— begin —
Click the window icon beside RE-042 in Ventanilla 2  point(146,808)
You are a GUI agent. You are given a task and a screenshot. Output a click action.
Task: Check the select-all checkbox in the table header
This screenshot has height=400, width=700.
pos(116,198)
— end —
▶ **STATED GOAL**:
Reproduce every line of the items above, requests included, and offset each coordinate in the answers by -147.

▶ **THE RESULT**:
Click the window icon beside RE-042 in Ventanilla 2  point(-1,661)
You are a GUI agent. You are given a task and a screenshot. Output a click action.
Task: Check the select-all checkbox in the table header
This screenshot has height=400, width=700.
pos(-31,51)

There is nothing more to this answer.